Sometimes you gotta venture out of your comfort zone to try new things. For a belated birthday brunch, I recently took Mr. X-sXe to Maple Avenue Restaurant in Vienna, VA—that exotic state where you can still get plastic grocery bags for free.

The dining space is tiny, probably less than 10 tables with no separate foyer/entrance area. We went for the brunch tasting menu. The food was consistently good: a gooey mac and cheese with panko, a savory mushroom crepe, cauliflower with Thai sauce and a sprinkling of scallions. But there were a few hints that the menu needed more thought.

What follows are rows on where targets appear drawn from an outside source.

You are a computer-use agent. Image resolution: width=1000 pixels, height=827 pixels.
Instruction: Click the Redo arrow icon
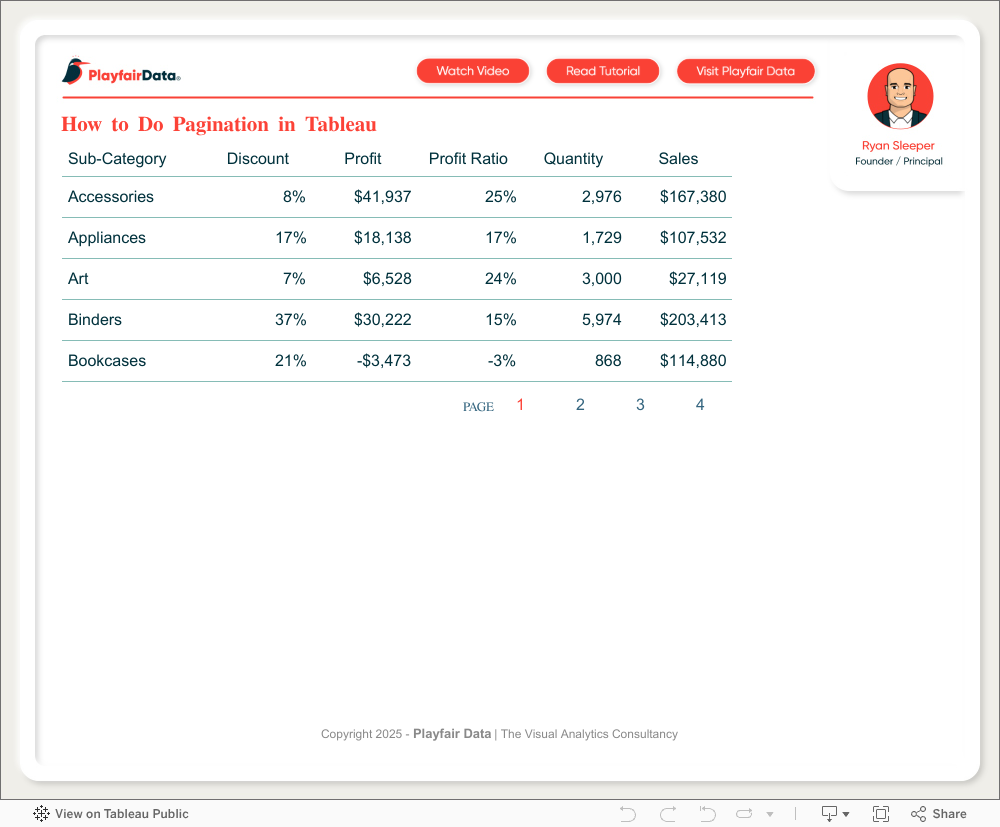tap(668, 814)
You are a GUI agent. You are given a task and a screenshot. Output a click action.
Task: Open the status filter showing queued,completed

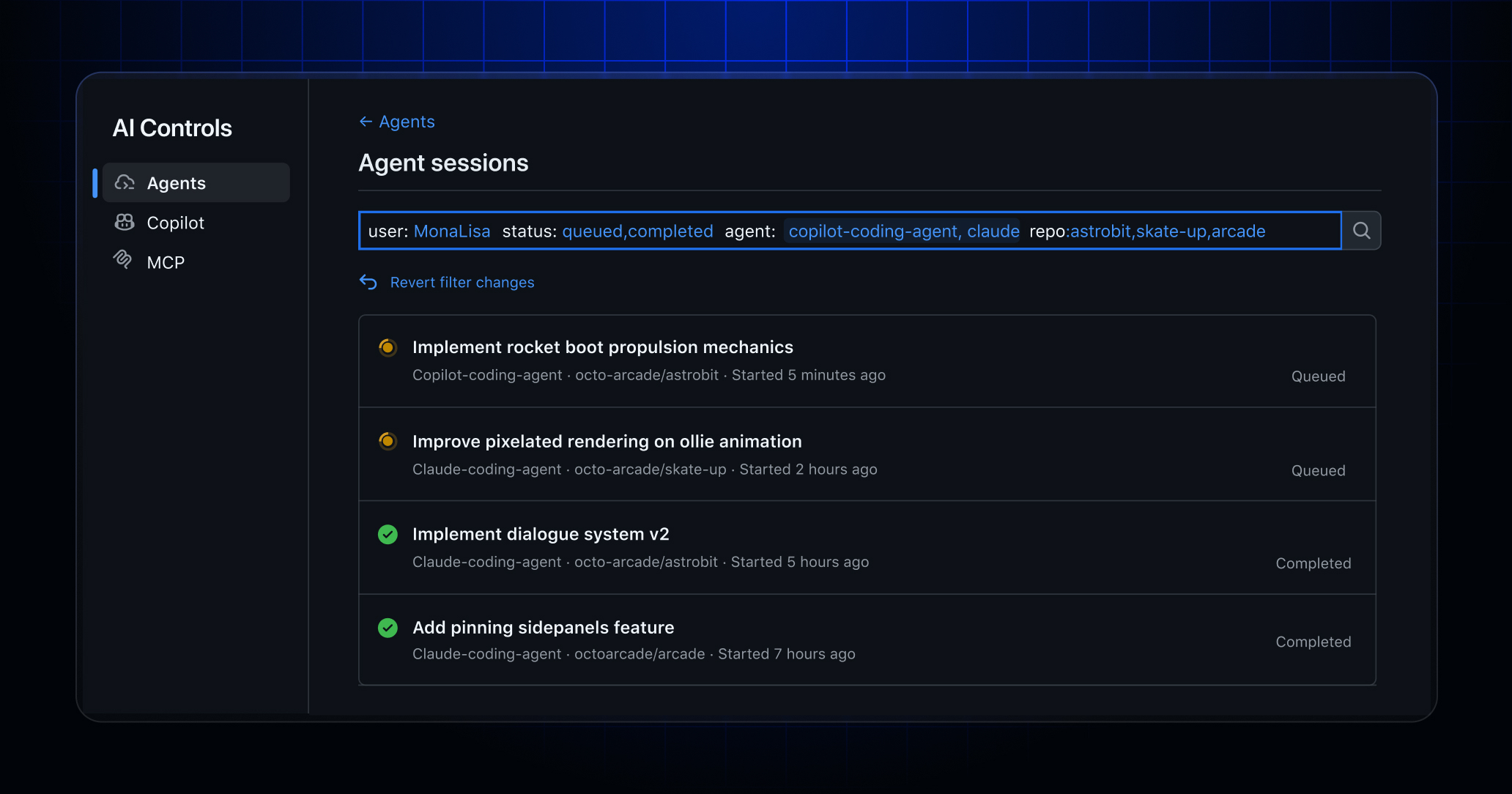click(637, 231)
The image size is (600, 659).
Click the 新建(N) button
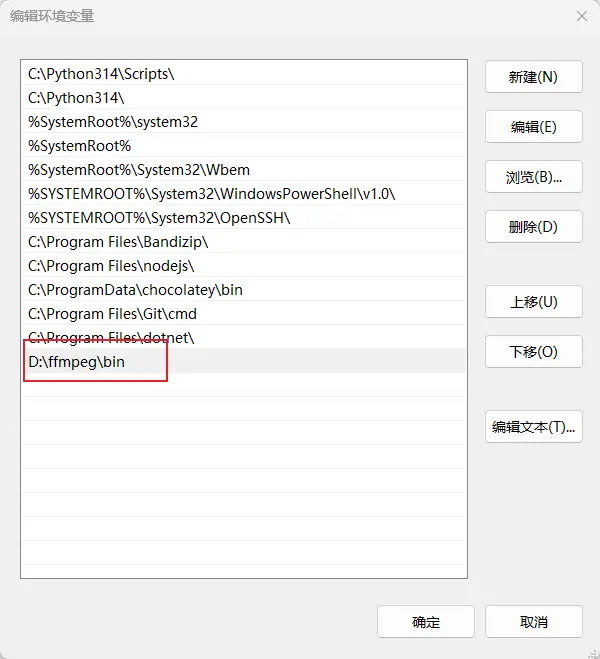tap(533, 77)
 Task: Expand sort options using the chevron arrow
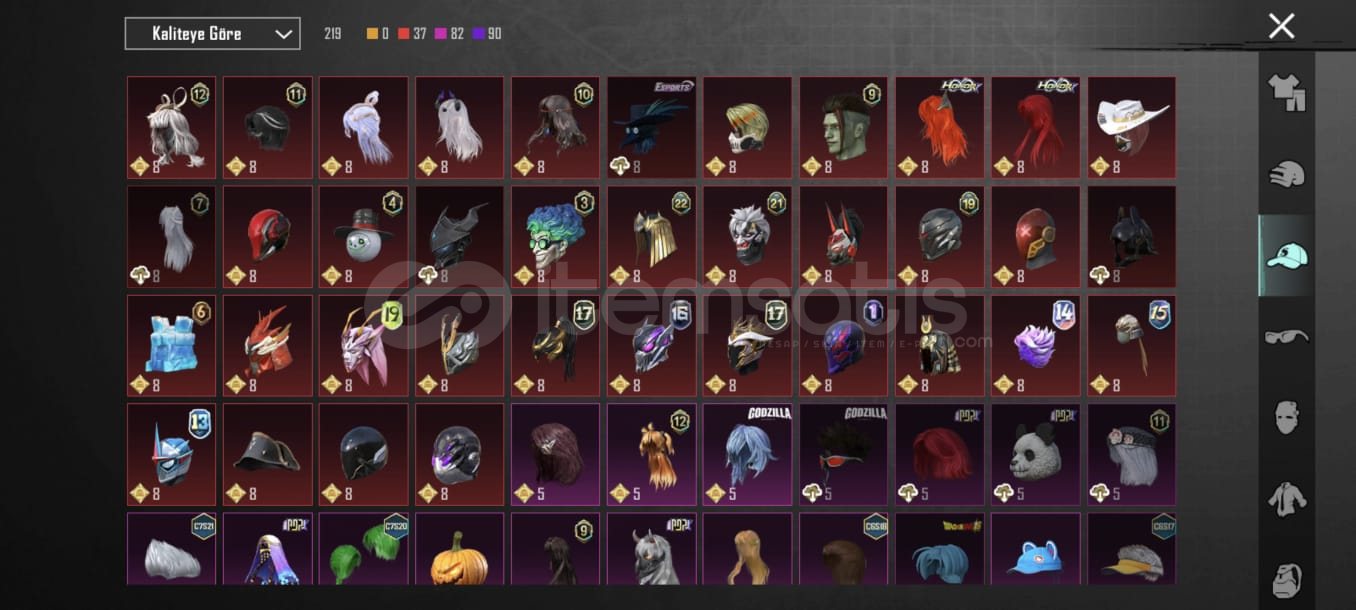(x=283, y=34)
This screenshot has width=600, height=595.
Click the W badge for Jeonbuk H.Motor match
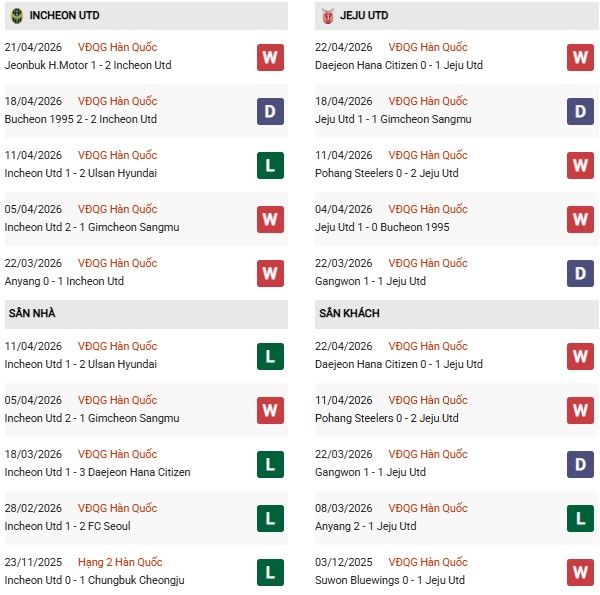point(269,57)
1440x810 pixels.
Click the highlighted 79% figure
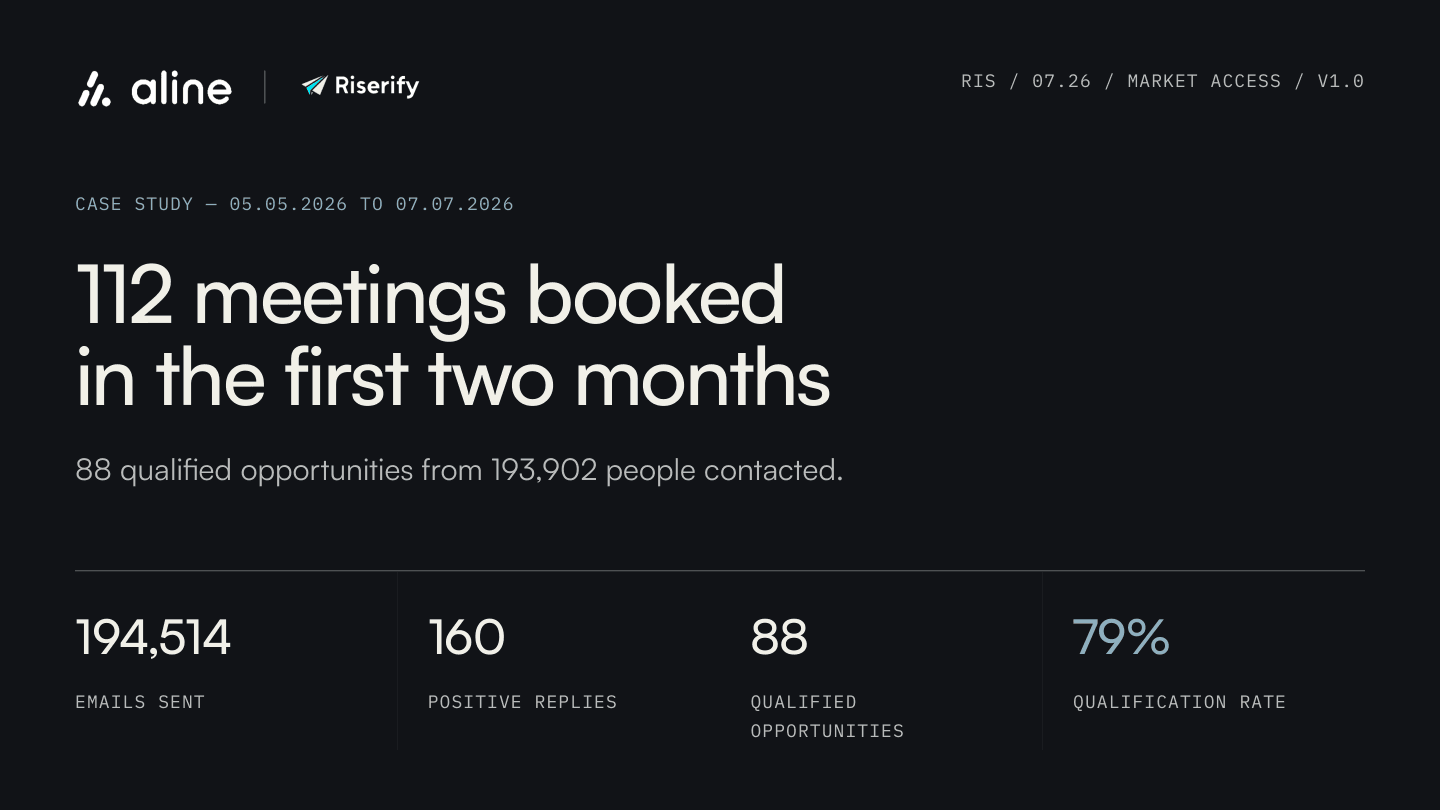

The feast launches with a charcuterie plate—something I don’t necessarily have an appetite for first thing in the morning. Also, my stomach was hoping for some respite from the parade of heavy dishes coming out back-to-back. I craved a salad or fruit dish to cut the fat in this meat-and-dairy show. (Mind you, the set menu does change regularly.)

And now we turn to the most important part of the meal: dessert.

Yuzu-lime tart (above photo)

Wow, right? This was beautiful—its marshmallow peaks perfectly torched, blanketing the citrusy filling on a thick graham crust. Perhaps this wasn’t the chef’s intent, but anytime I see “lime” on a dessert menu, I’m hoping for some mouth-puckering action. Here the sweetness of the marshmallow fluff actually overwhelmed the delicate flavor of the yuzu-lime filling. Note: we ordered this separately from the tasting menu.

Waffles with Nutella and vanilla bean ice cream (part of the brunch tasting menu)

Sure, this elevates the waffles you’d get at the breakfast bar of a Comfort Inn. But is it good enough to warrant being on the menu of a nice restaurant? I’m leaning towards no. I was curious whether the Nutella was from the jar or made in-house. The menu didn’t elaborate on this point, but it tasted like the jar stuff (which is NOT health food, despite what the ads claim. Hence the class-action lawsuit. #onlyinAmerica).

02
May
12

Los angeles dessert haikus

A bit of wisdom served up on Santa Monica Pier.

We’ve been on blog break because we were eating our way through LA, trying sweets from various restaurants and bakeries. While we had some good ones (the coconut bavarois from Red Medicine is now a fond memory), most were unspectacular. We also tried one patisserie (Jin in Venice) that made us all-the-more grateful for Bethesda’s Tout de Sweet. As much as I wanted to like Jin–Asian owner, picturesque outdoor seating, tempting selection of lunch options–the goods just didn’t deliver.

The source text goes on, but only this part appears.